UNC-Chapel Hill Wins Local College Fed Challenge Competition


The University of North Carolina at Chapel Hill, N.C., won the preliminary round of the College Fed Challenge Competition held Nov. 5 and 6 at the Federal Reserve Bank of Richmond’s Charlotte Branch. The team included students James David, Ivan Kirov, Sam Brice, Mackenzie Linyard and Jonathan Brice, and was coached by Professor Mike Aguilar. The team will advance to the Fifth District championship in Richmond on Nov. 18 and compete against the winners from the Richmond and Baltimore offices.

Davidson College, Davidson, N.C., and Guilford College, Greensboro, N.C., were finalists in the competition. The Charlotte Branch’s competition also included the following teams: Gardner-Webb University, Western Carolina University, Appalachian State University, North Carolina A&T State University, North Carolina State University, Methodist University and Duke University. The following South Carolina teams also competed: Anderson University and Furman University.

Students made 20-minute presentations on monetary policy and were scored on content, teamwork, responses to questions, presentation and style.

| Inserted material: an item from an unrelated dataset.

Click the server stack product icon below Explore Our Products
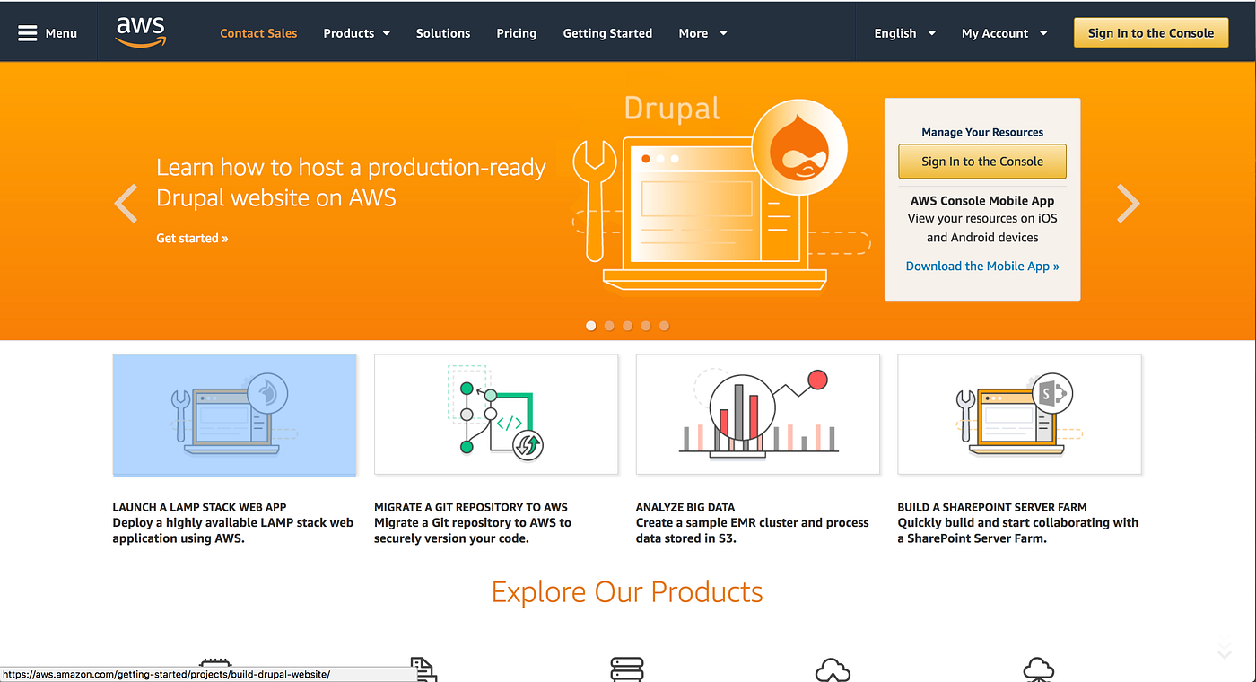 (x=627, y=669)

Charlotte Branch judges included Regional Economist Matthew Martin, North Carolina Council on Economic Education Consultant Clare Adkin and Charlotte Branch Public Affairs Manager Jewel Glenn.

The Richmond Fed sponsors College Fed Challenge, a regional academic competition, to encourage better understanding of the nation’s central bank, the forces influencing economic conditions in the United States and abroad, and the ways the economy affects everyone. For more information visit:

The Richmond Fed serves the Fifth Federal Reserve District, which includes the District of Columbia, Maryland, North Carolina, South Carolina, Virginia and most of West Virginia. As part of the nation's central bank, we're one of 12 regional Reserve Banks that work together with the Federal Reserve's Board of Governors to strengthen the economy and our communities. We manage the nation's money supply to keep inflation low and help the economy grow. We also supervise and regulate financial institutions to help safeguard our nation's financial system and protect the integrity and efficiency of our payments system.